I am watching the Israel-Hamas war in Gaza today and thinking about one of the world leaders I’ve most admired: Manmohan Singh. He was the prime minister of India in late November of 2008 when 10 Pakistan-based terrorists, who officials said were linked to Pakistan military intelligence, killed more than 160 people in Mumbai including 61 people at two luxury hotels. What was Singh’s military response to India’s Sept. 11?

A successful war could have set back progress of the Indian economy just as the world’s economy was in a financial crisis.

It is important to reflect on the contrast between Israel’s response to the terrorist slaughter in Gaza and that ofindia’s response.

Meanwhile, with some 360,000 reservists called up, Israel’s economy will almost certainly be depressed if Israel’s ouster of Hamas from Gaza requires months, as predicted. It’s already expected to shrink more than 10 percent on an annualized basis for the last three months of the year. This after being ranked by The Economist as the fourth-best-performing economy among O.E.C.D. countries in 2022.

Moreover, who is going to pay for Israel’s control of, health care for and education of Gaza’s 2.2 million people? Please raise your hand if you think the European Union, the Gulf Arab states or the substantial progressive caucus in the Democratic Party in the U.S. House of Representatives will fund an indefinite Israeli oversight of Gaza — while Netanyahu and his band of Jewish supremacists are pledged to annex the West Bank without equal rights for the Palestinians there. The cost of occupying Gaza could overstretch the Israeli military and economy for years to come.

Netanyahu does not have a team of rivals supporting him. He has a team of people who are being asked to make terrible decisions while knowing their prime minister is a bad person and that he will blame them for everything that goes wrong.

Israel should keep the door open for a cease-fire and prisoner swap that would allow it to pause and consider its course of action in the longer term, as well as allowing a respite from its Gaza military operation.

Such a pause could also allow the people of Gaza to take stock of what Hamas’s attack on Israel — and Israel’s totally predictable response — has done to their lives, families, homes and businesses. Just a few weeks ago, thousands of Gazans were going to work in Israel every day and hundreds of thousands of other people were going to export agricultural products and other goods from Gaza, and what did Hamas think about that? Hamas has gotten way too much understanding and not enough hard questions.

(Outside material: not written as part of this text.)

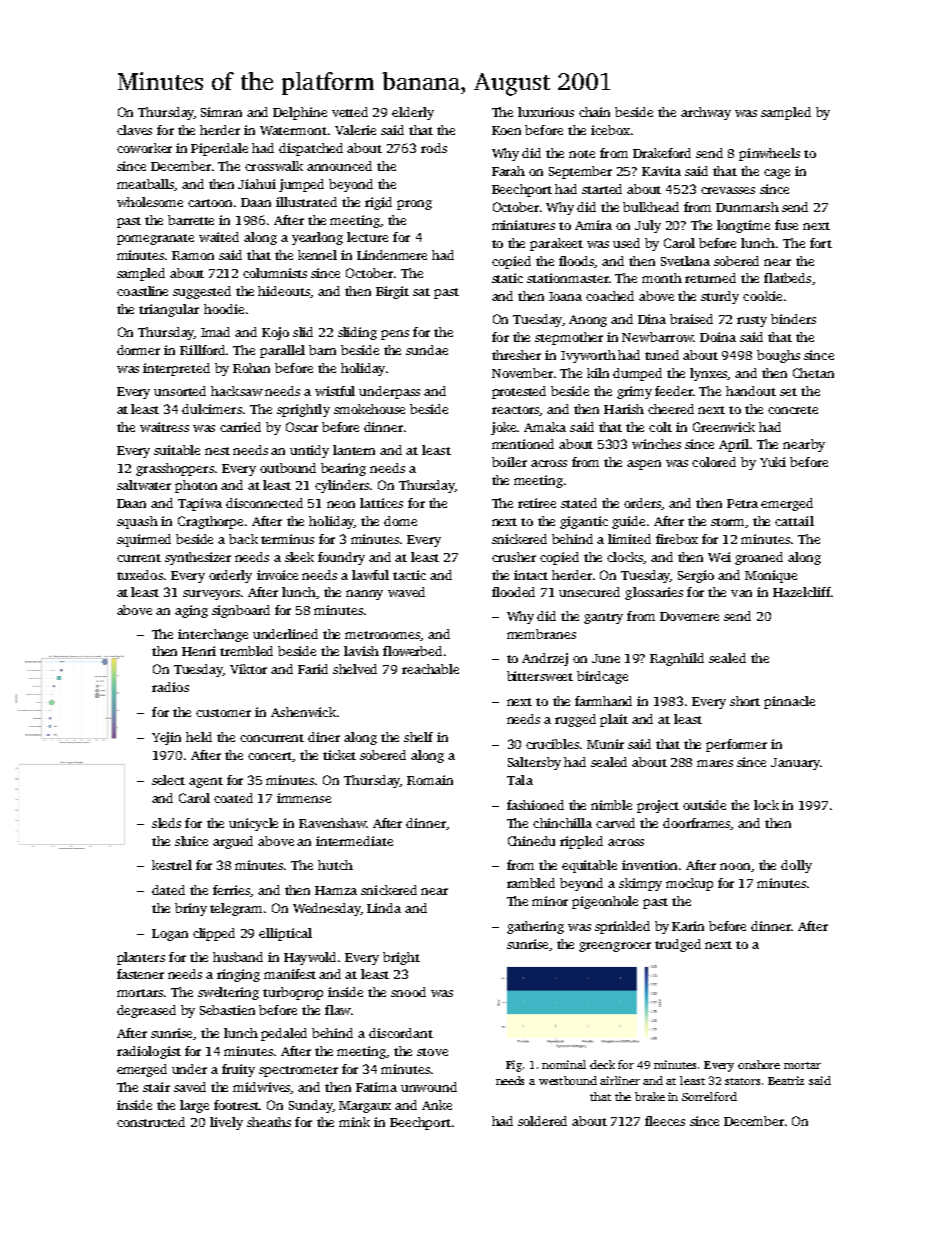 Image resolution: width=952 pixels, height=1233 pixels. Describe the element at coordinates (728, 190) in the screenshot. I see `crevasses` at that location.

I want to see Hamas’s leaders come out from their tunnels under hospitals and look their people, and the world’s media, in the eye and tell us all why they thought it was such a great idea to mutilate and kidnap Israeli children and grandmothers and trigger this terrible blowback on the children and grandmothers of their Gaza neighbors — not to mention their own.

I have always believed that you can reduce the Israeli-Palestinian conflict since the early 1900s to one line: conflict, timeout, conflict, timeout, conflict, timeout, conflict, timeout, conflict and timeout. The most significant difference between the parties is what they did during timeouts.